## STATED TASK
Copy out the rows word for word, starting at the line that contains "Image resolution: width=2560" and continuing through the end of the rows, with both ends included. Omit the pictures from your copy.

━━ RECORDS SUPPLIED ━━

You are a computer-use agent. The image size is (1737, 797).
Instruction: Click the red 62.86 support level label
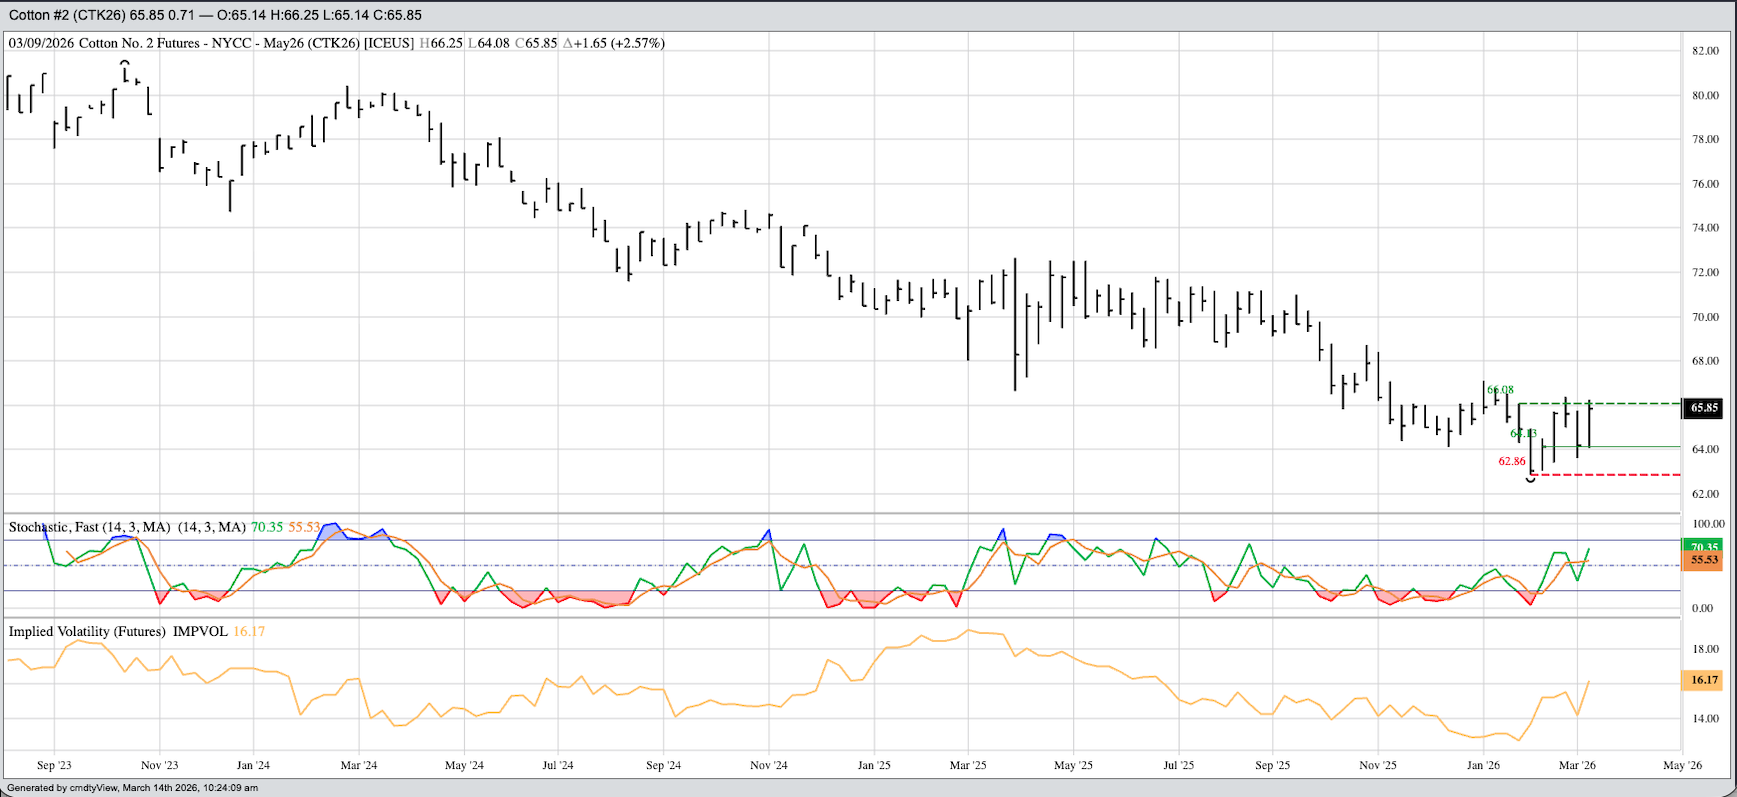(x=1511, y=461)
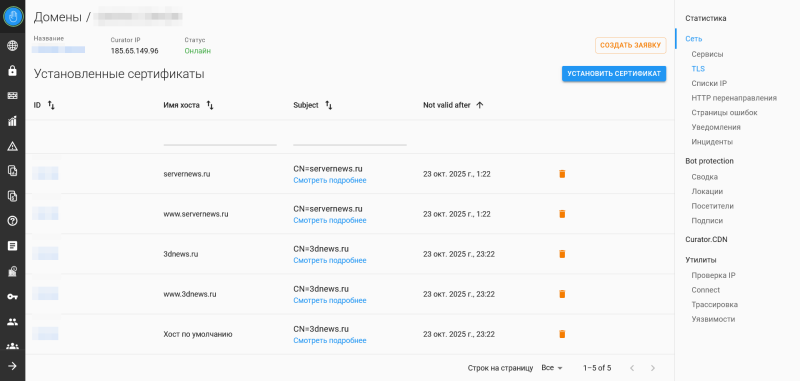The image size is (800, 381).
Task: Open the warning triangle sidebar icon
Action: click(12, 146)
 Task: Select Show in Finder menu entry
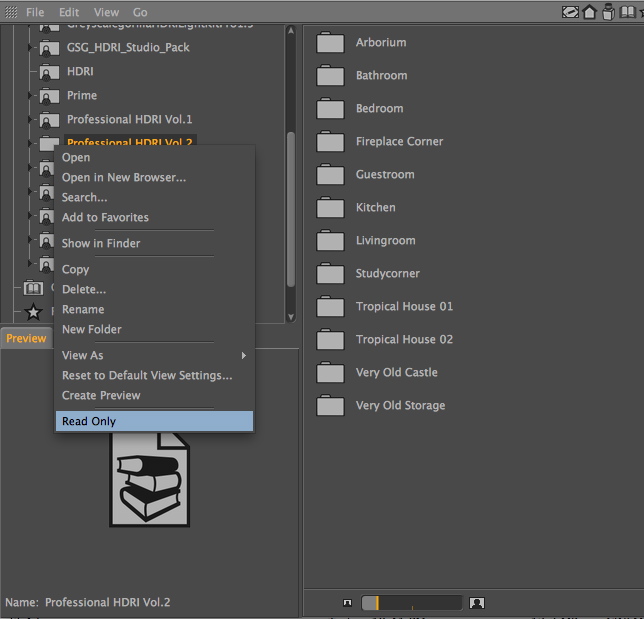point(101,243)
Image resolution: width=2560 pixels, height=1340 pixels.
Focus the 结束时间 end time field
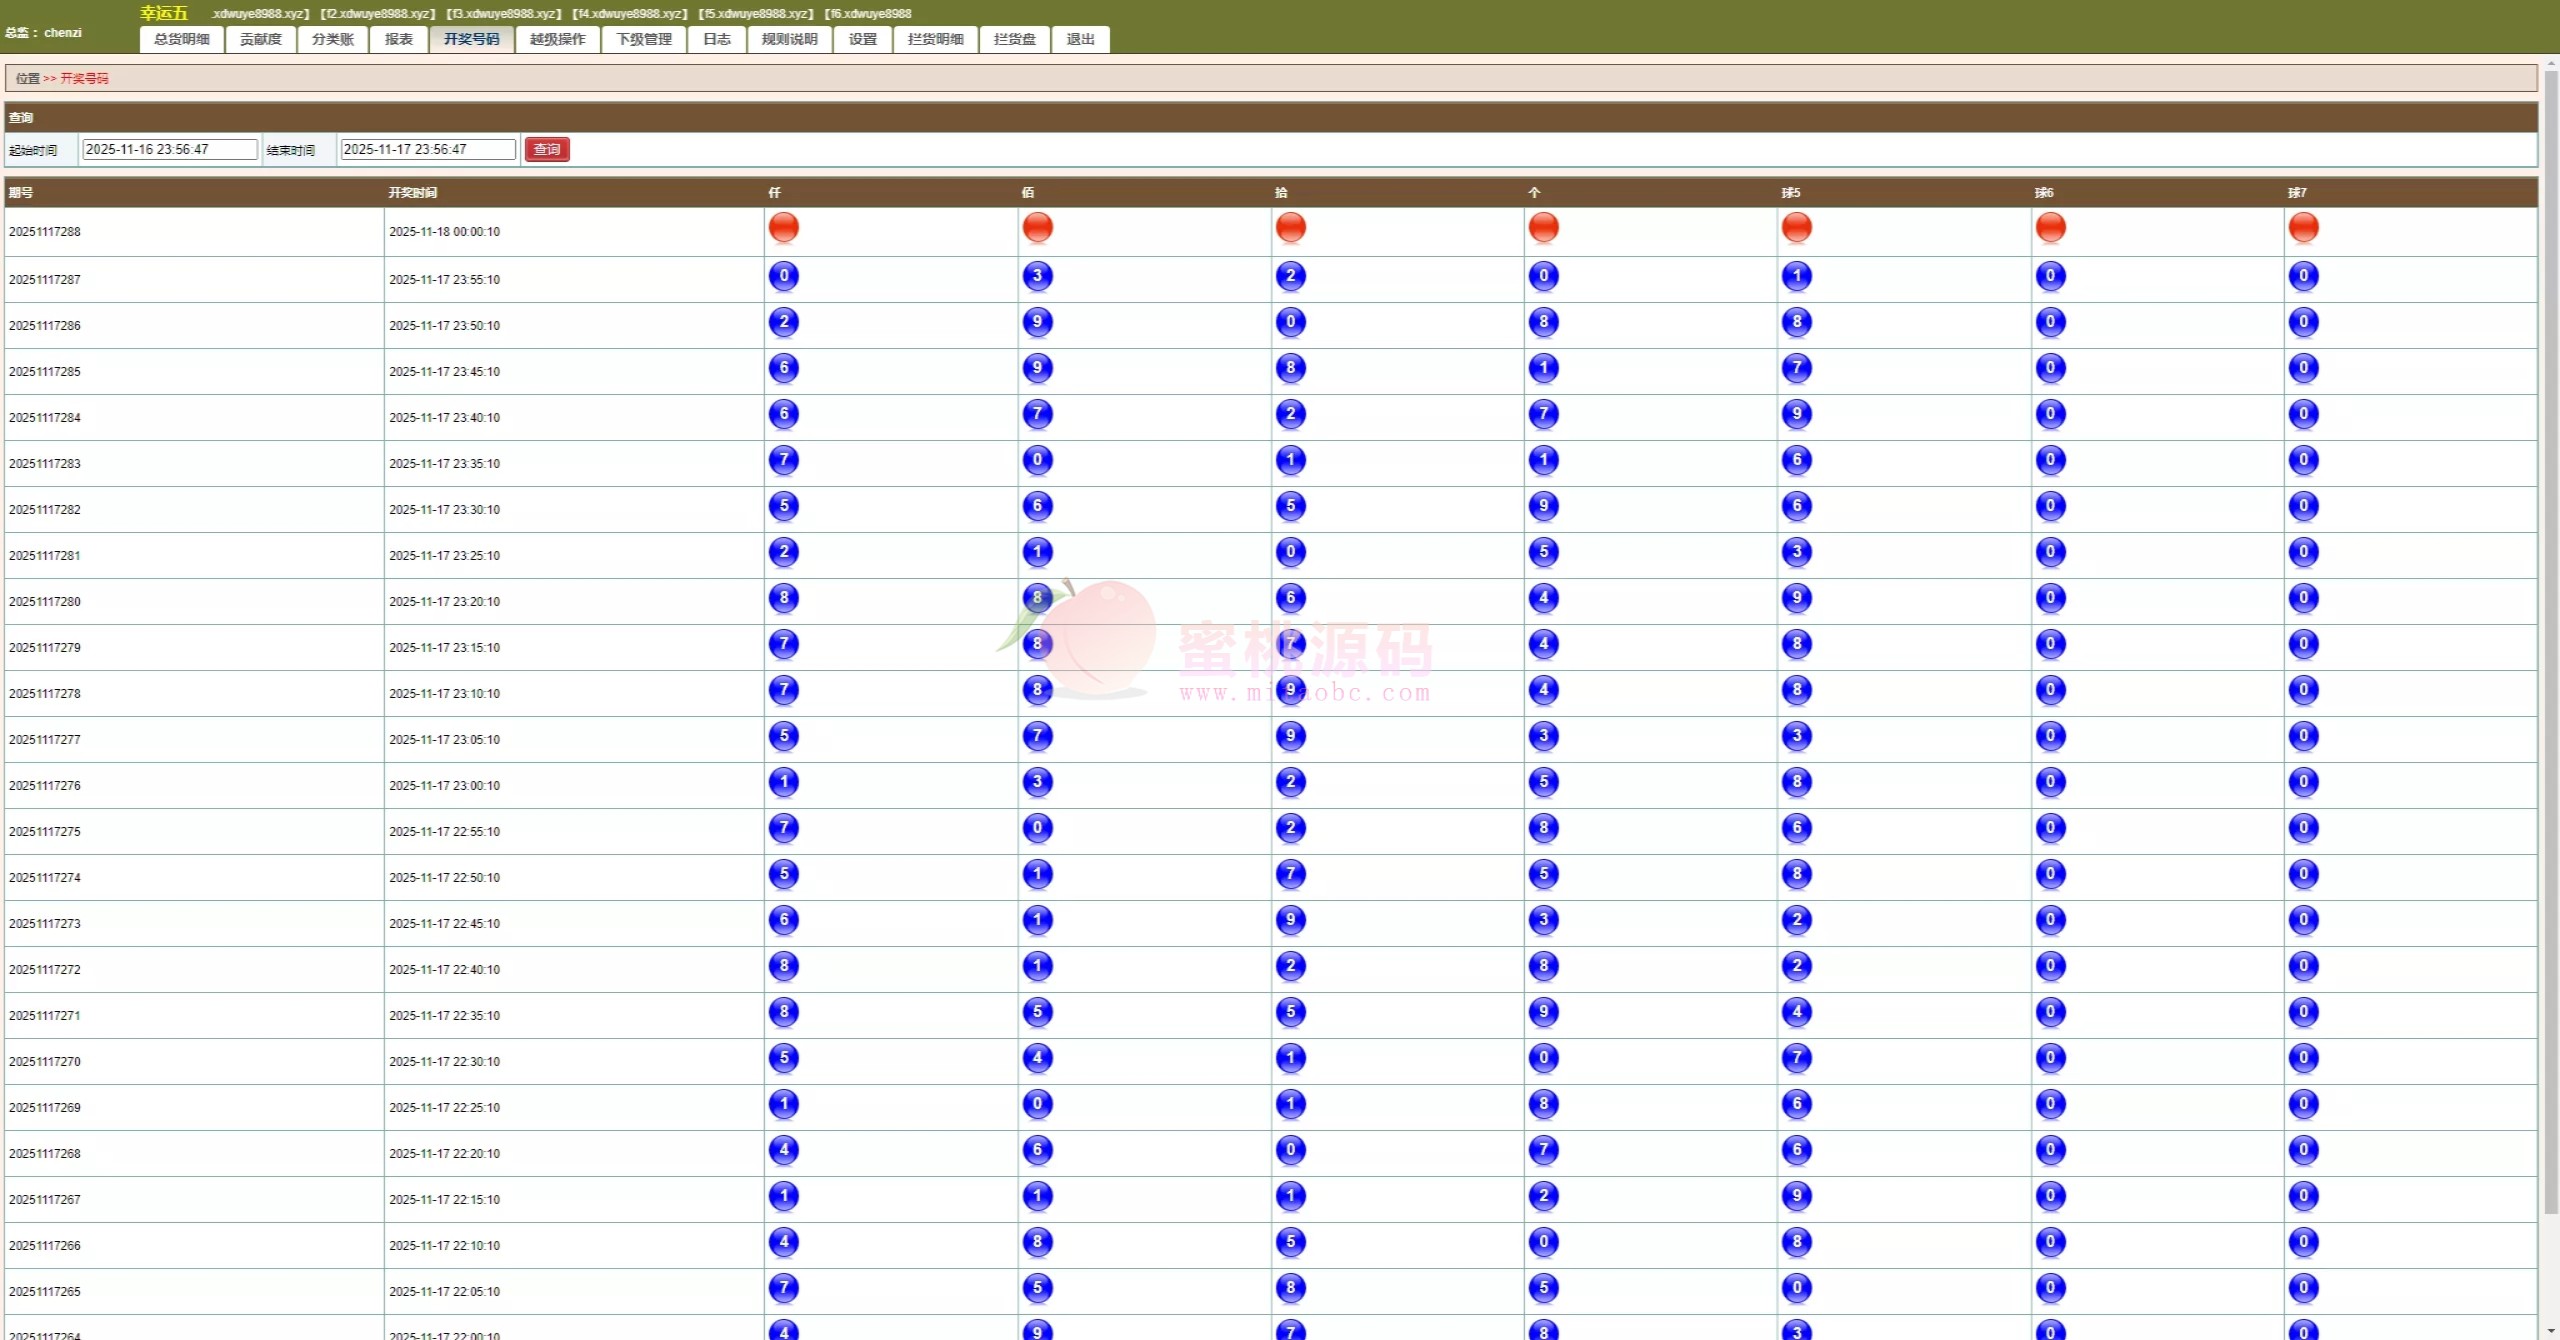click(427, 149)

━━━

## ANSWER BELOW
Image resolution: width=2560 pixels, height=1340 pixels.
Focus the 结束时间 end time field
click(427, 149)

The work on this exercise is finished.